Instructions »
1: In the Moen-versus-Kohler forum thread, rewrite the stretch from "Also, I had" through "in repair interval.", swapping "vacuum breaker" for "diverter".
2: Add the next reply to the Moen-versus-Kohler forum thread, picking up after its final post.

Excerpt »
# Why MOEN beats KOHLER



## Plumbersteve (Jan 25, 2011)

saw this "handy" kohler service box in a supply house and I reminded me of my similar moen box. The difference being: I can store my moen box on a shelf next to my dremel tool. It weighs about 3 pounds (vs 30 pounds for the kohler one) and anything that I need to fix any moen ever built is in there, with the exception of trim and handle adapters, but I don't think the kohler box has that stuff either.


----------



## gear junkie (Jun 20, 2008)

Great example right there, agree 100%


----------



## plbgbiz (Aug 27, 2010)

How are you supposed to know which of the 33,457,928 unique Kohler parts go in that box?


----------



## rjbphd (Feb 5, 2010)

I used to carry all kind of faucet parts with my ex company.. whole truck compartment just for that.. now I just carry Moen parts in just one bin..


----------



## KoleckeINC (Oct 22, 2011)

rjbphd said:


> I used to carry all kind of faucet parts with my ex company.. whole truck compartment just for that.. now I just carry Moen parts in just one bin..


Marked Garbage Ha-Ha. Jk


----------



## dhal22 (Jul 30, 2010)

So you're saying Moen beats Kohler in repair ideas or quality?


----------



## Plumbersteve (Jan 25, 2011)

Both. If I have to take a pedestal top back to the shop to change ceramic stems, I question the quality. Also, have you ever had a moen valve that was unrepairable due to mineral buildup? I rarely see a kohler valve whose repairability I DONT question due to mineral buildup. This, by the way, is true for any valve with a plastic balancing spool behind the cartridge cap.


----------



## Plumbersteve (Jan 25, 2011)

Admittedly, their consumer grade products of late are pretty chincy. I don't like that, but their track record allows them some leeway on that I guess. 

Also, I had a kohler roman tub valve leaking from the vacuum breaker last week. The repair part was $300. 

$300...for a single part of a faucet. That's outrageous. So called "quality" has to be judged in terms to repairability and repair cost. Not only in repair interval.


----------



## rjbphd (Feb 5, 2010)

KoleckeINC said:


> Marked Garbage Ha-Ha. Jk


Delta and Grohe are marked junk..


----------



## KoleckeINC (Oct 22, 2011)

Plumbersteve said:


> Both. If I have to take a pedestal top back to the shop to change ceramic stems, I question the quality. Also, have you ever had a moen valve that was unrepairable due to mineral buildup? I rarely see a kohler valve whose repairability I DONT question due to mineral buildup. This, by the way, is true for any valve with a plastic balancing spool behind the cartridge cap.


I know what you mean. Vice grips holding the basin wrench and a small pipe wrench, or socket on top.


----------



## rjbphd (Feb 5, 2010)

KoleckeINC said:


> I know what you mean. Vice grips holding the basin wrench and a small pipe wrench, or socket on top.


Same with Crane dial-ease faucet.. anyone remmy that??

Recorded information »
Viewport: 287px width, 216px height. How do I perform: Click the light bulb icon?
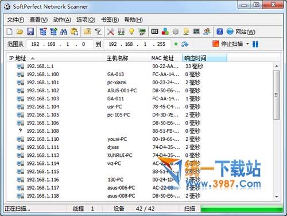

Results for the exercise »
1:
Also, I had a kohler roman tub valve leaking from the diverter last week. The repair part was $300. 

$300...for a single part of a faucet. That's outrageous. So called "quality" has to be judged in terms to repairability and repair cost. Not only in repair interval.

2:
----------



## KoleckeINC (Oct 22, 2011)

I just did a dial-ese. Got the updates brass lever handles from the faucet shoppe. New seats too. First time I ever saw seats 1 1/2" long


----------



## Shoot'N'Plumber (Apr 27, 2013)

If I were to stop carrying the necessary kohler repair parts.....I could ditch my 16' service trailer for a Tacoma :laughing:


----------



## wharfrat (Nov 1, 2014)

every time I saddle up to pull a moen stem I send up a prayer to the plumbing Gods. A frozen Moen stem, even with the tool, can make a grown man cry.

Never had that happen with Kohler...


----------



## saysflushable (Jun 15, 2009)

delta I know I will have to heat or cut the bonnet nut off, moen I know I will have to just chisel and pry the cartridge out. Kohler I know I will have to spend hours searching for parts and making a second call when they come in all the while hoping I dont ruin something so I can put the stupid thing back together so the customer has water while waiting for parts


----------



## Plumbersteve (Jan 25, 2011)

wharfrat said:


> every time I saddle up to pull a moen stem I send up a prayer to the plumbing Gods. A frozen Moen stem, even with the tool, can make a grown man cry.
> 
> Never had that happen with Kohler...



We figured out a work around for that. On old standard moens, if you pull the core and the tube stays, forget the T handle thing. I've never been successful with that. 

Get yourself a half inch tap. Then cut a piece of steel all thread about 2.5". Stick the all thread in the valve and "tap" the tube. The threads will bite and when the tap hits the all thread the tube will start extracting itself. Easy peasy. The other method is to use a 1/2" easy out. 

The only time I struggle with a moen repair is when the home owner broke off the brass stem of a positemp. In that case, I drill two holes in the flat parts of the stem and screw in two tapcons. Grab those babies with your pliers and get ta twistin. Out it comes. No worries.


----------



## Plumbersteve (Jan 25, 2011)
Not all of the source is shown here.